== Supplied records ==

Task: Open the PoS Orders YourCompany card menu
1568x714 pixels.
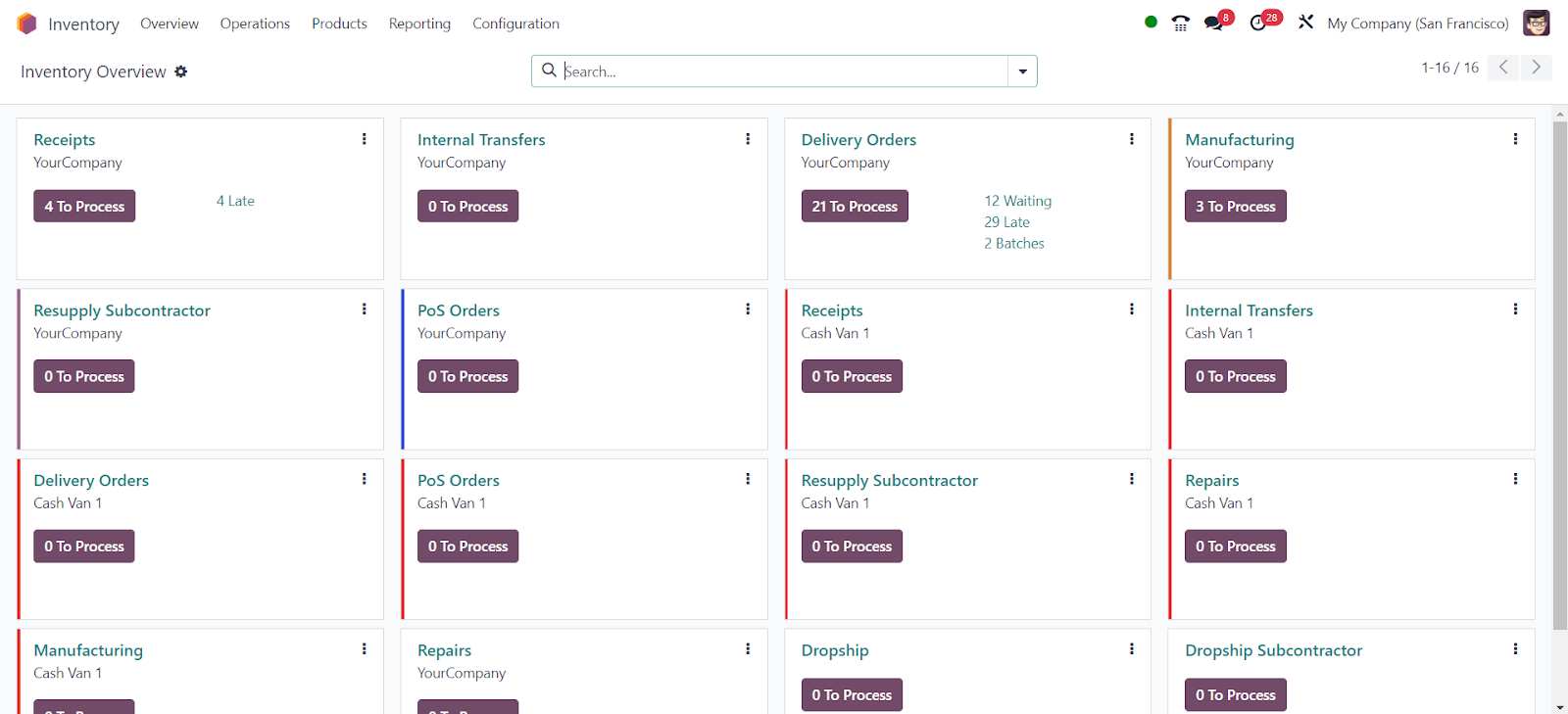Action: (x=748, y=309)
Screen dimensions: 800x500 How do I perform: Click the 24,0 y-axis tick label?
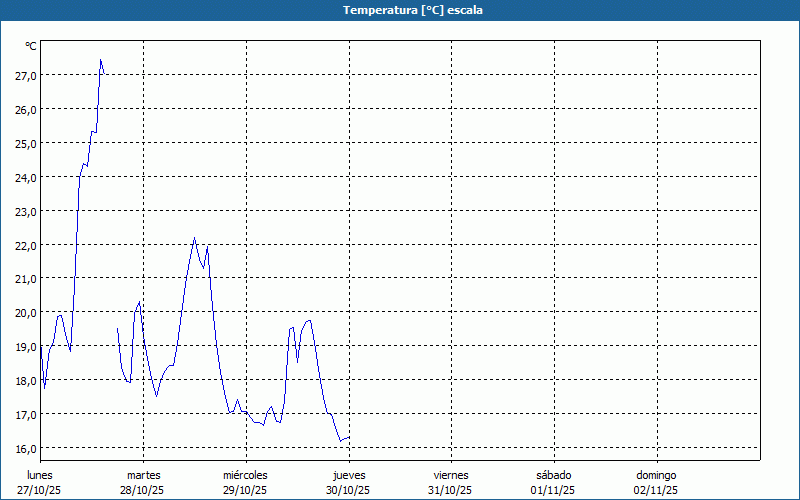point(26,177)
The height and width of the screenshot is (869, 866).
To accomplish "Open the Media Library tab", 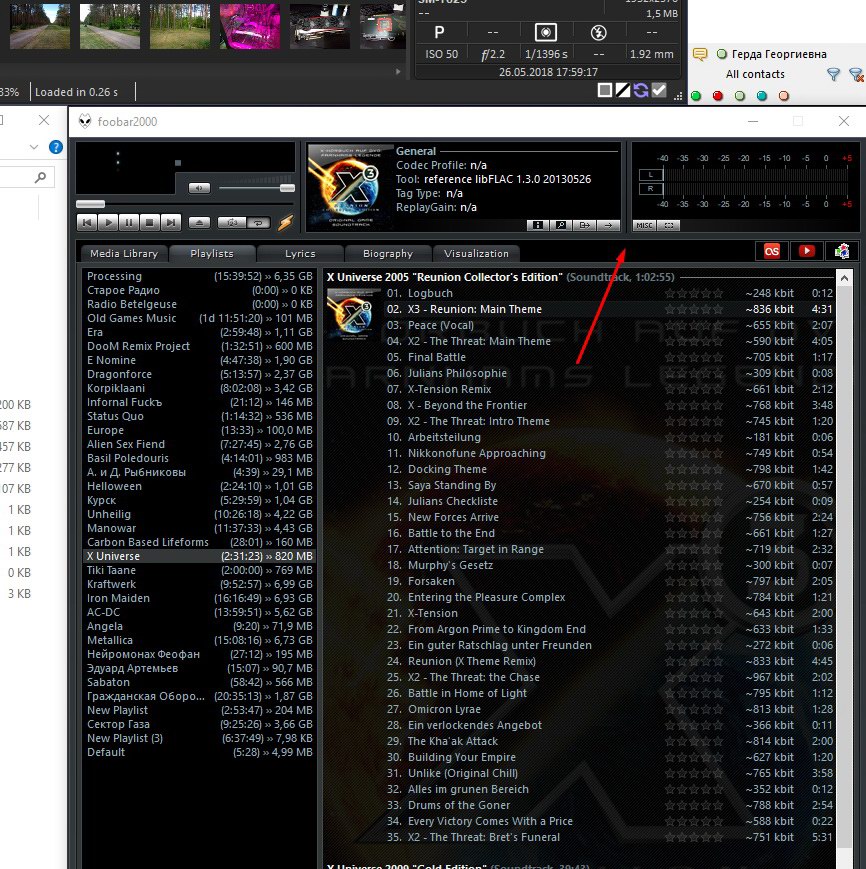I will click(x=124, y=254).
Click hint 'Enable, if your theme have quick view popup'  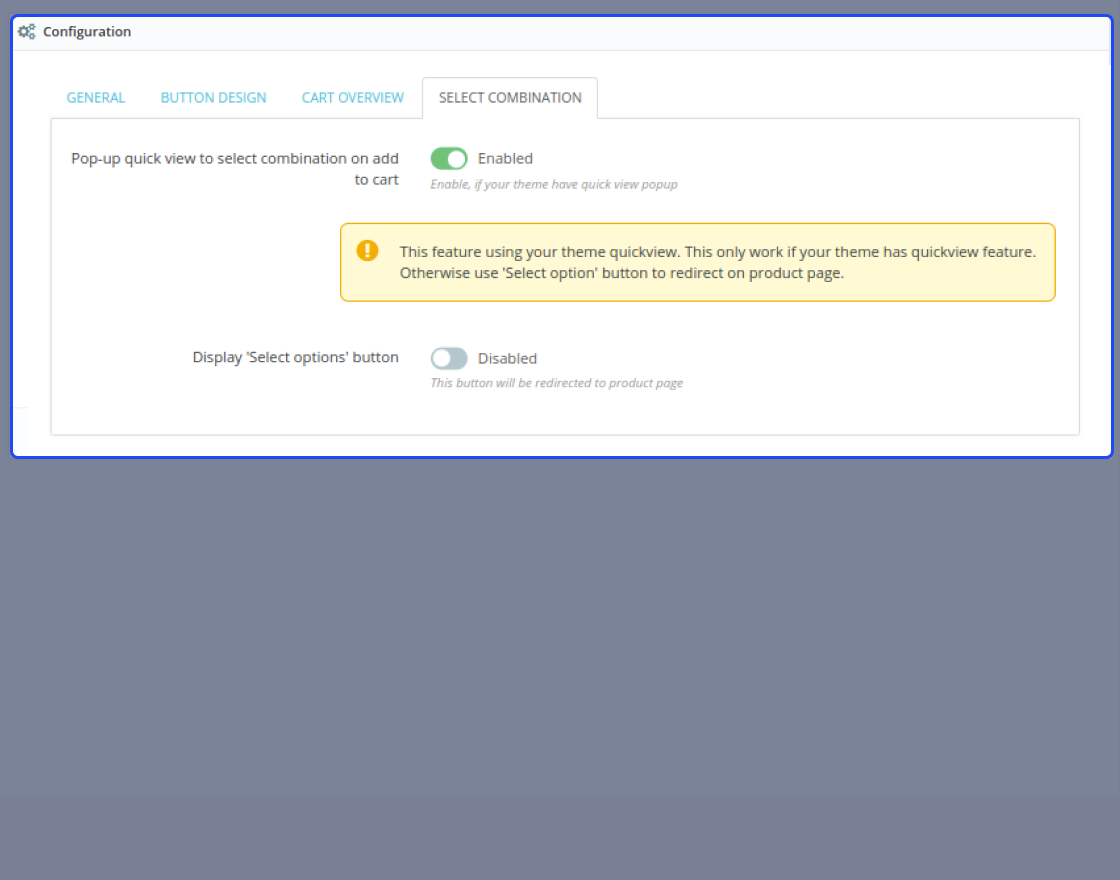coord(554,184)
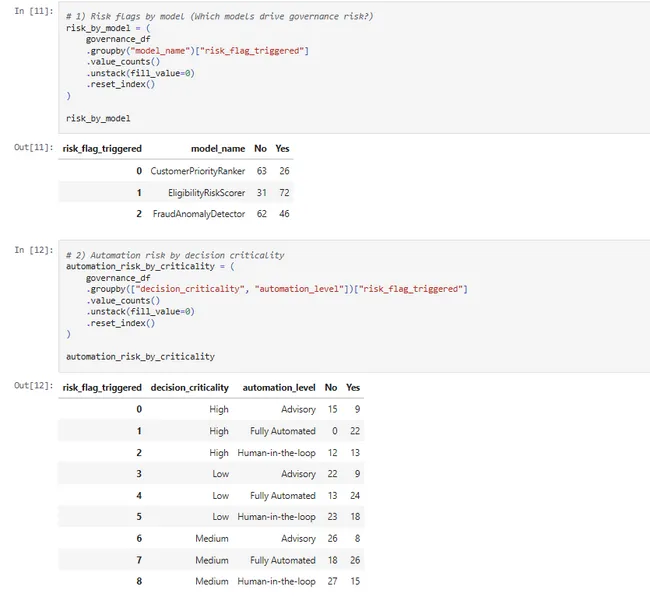Click the In [11] prompt label
Screen dimensions: 650x607
(34, 11)
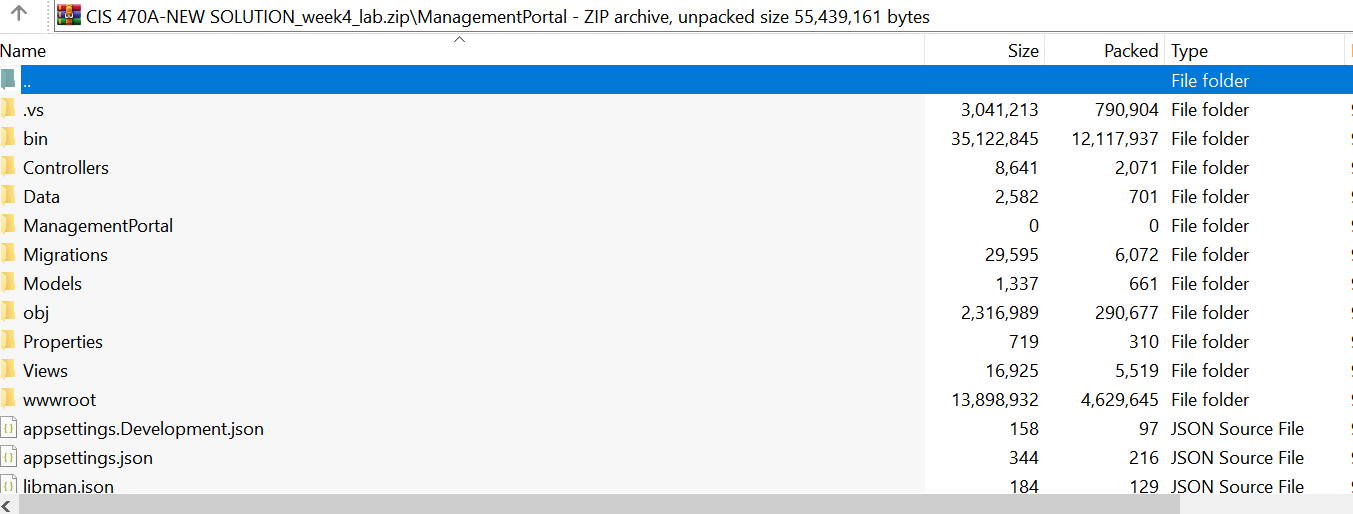Viewport: 1353px width, 514px height.
Task: Click the appsettings.json file icon
Action: (x=9, y=458)
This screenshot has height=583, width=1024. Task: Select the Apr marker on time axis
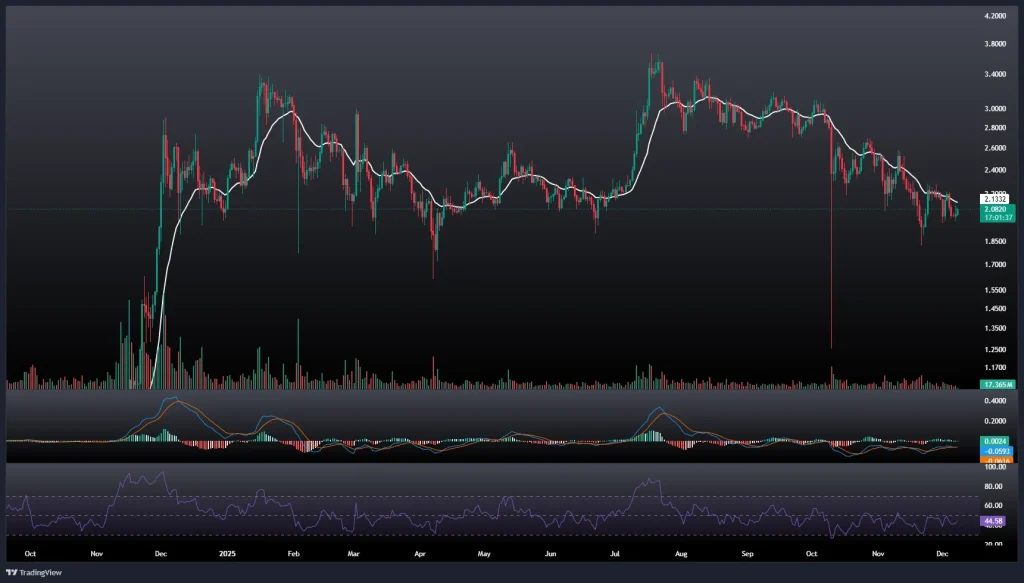420,552
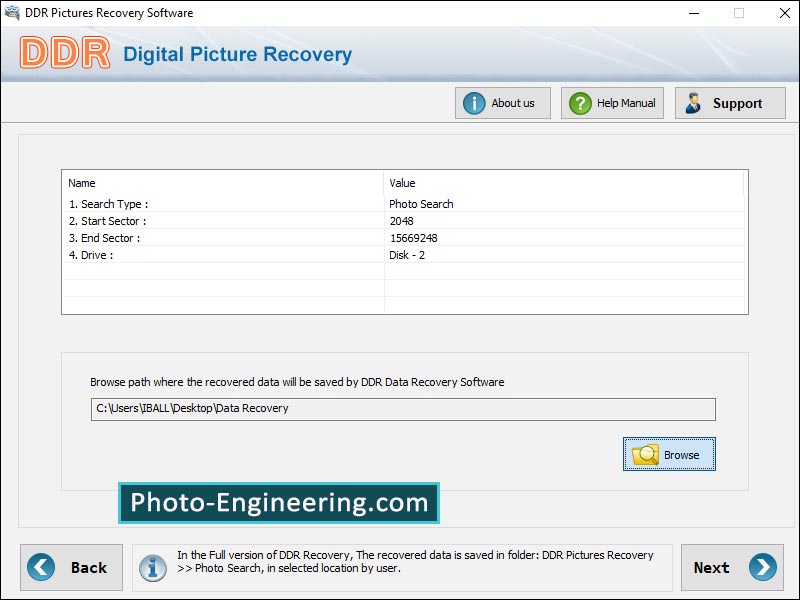Click the Back circular arrow icon
Image resolution: width=800 pixels, height=600 pixels.
coord(39,567)
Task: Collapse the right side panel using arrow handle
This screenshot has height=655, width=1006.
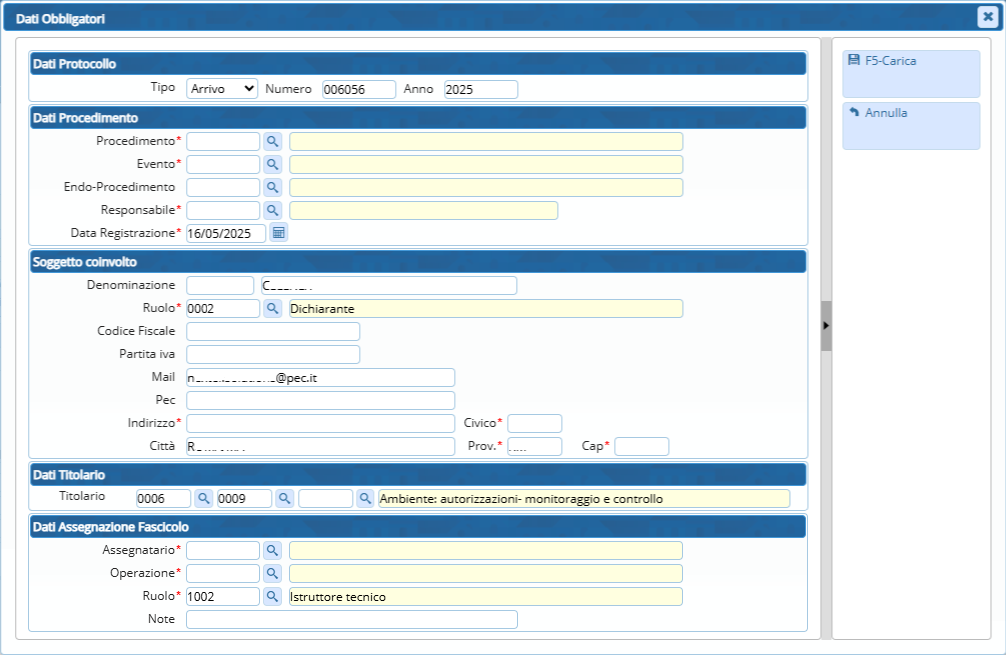Action: pyautogui.click(x=826, y=326)
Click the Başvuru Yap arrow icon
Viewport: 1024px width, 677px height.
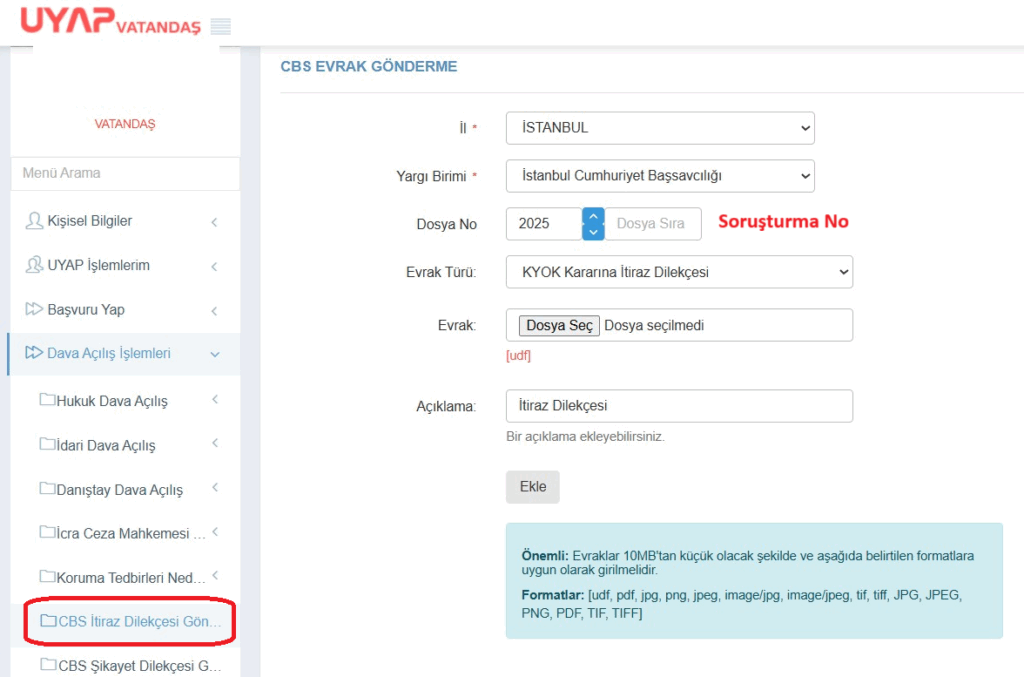point(34,309)
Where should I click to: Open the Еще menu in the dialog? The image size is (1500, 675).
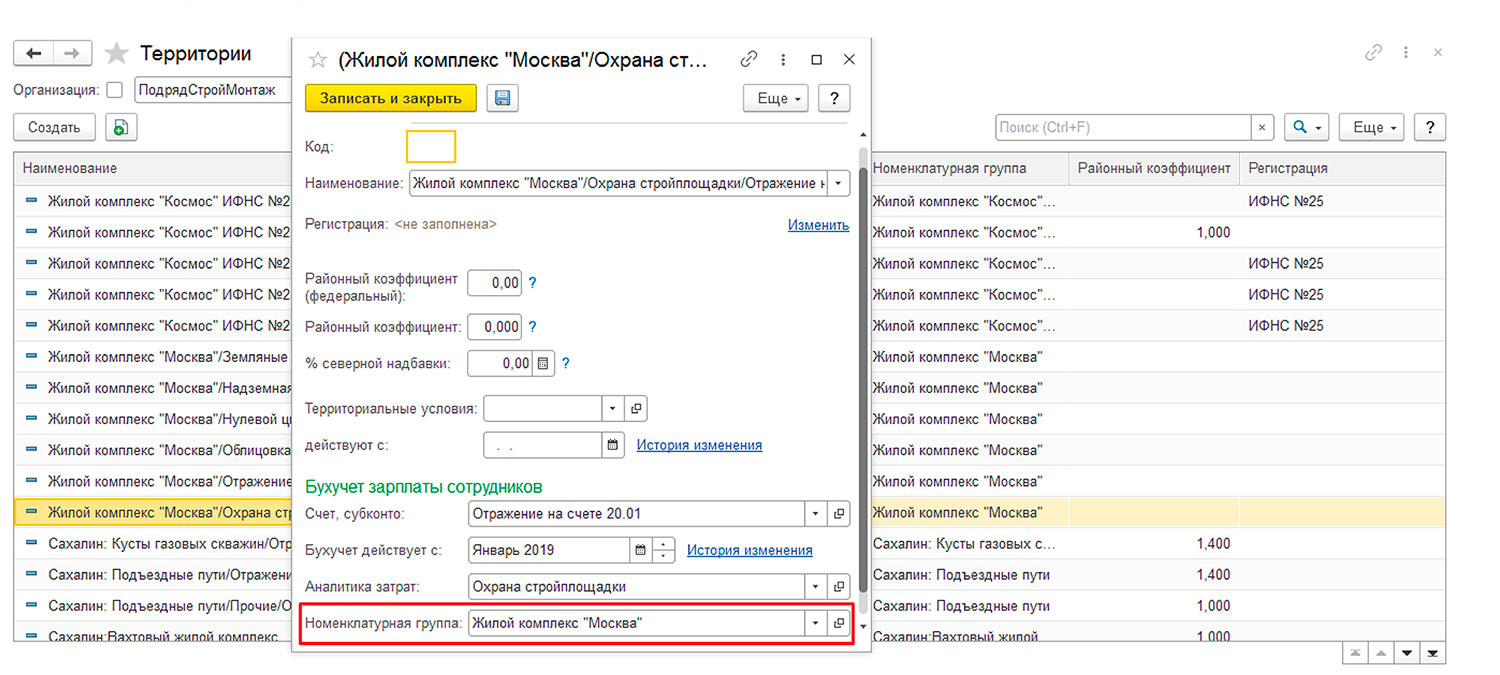[775, 99]
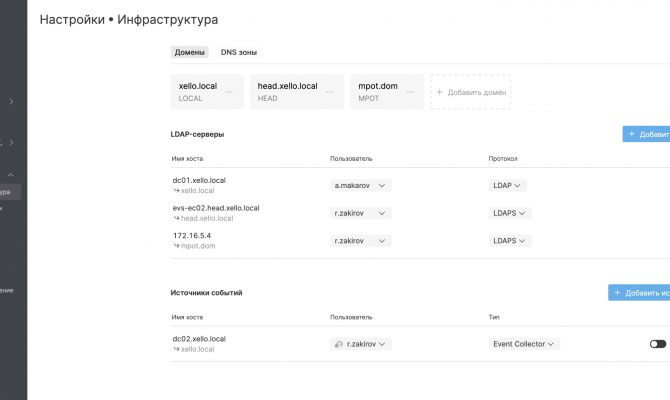Select the Домены tab
Viewport: 670px width, 400px height.
tap(190, 52)
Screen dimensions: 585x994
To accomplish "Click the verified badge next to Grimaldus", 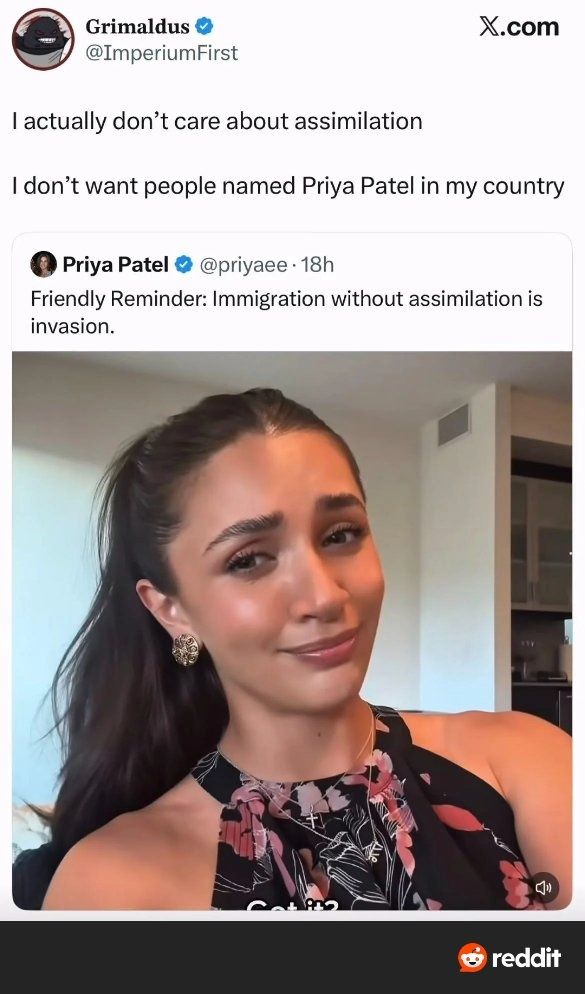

== Aim of the task ==
Each line from the one holding "This screenshot has height=655, width=1006." through the final line of the data needs to be transcribed exactly. Include both ends, skip the pictures, and add nothing.

== Completed task ==
This screenshot has height=655, width=1006.
Action: pyautogui.click(x=826, y=326)
Click the Başvuru Yap arrow icon
Viewport: 1024px width, 677px height.
point(34,309)
Where should I click to: Open the Еще menu in the dialog? The image size is (1500, 675).
[775, 99]
Select the Домены tab
Viewport: 670px width, 400px height.
tap(190, 52)
Screen dimensions: 585x994
To accomplish "Click the verified badge next to Grimaldus", 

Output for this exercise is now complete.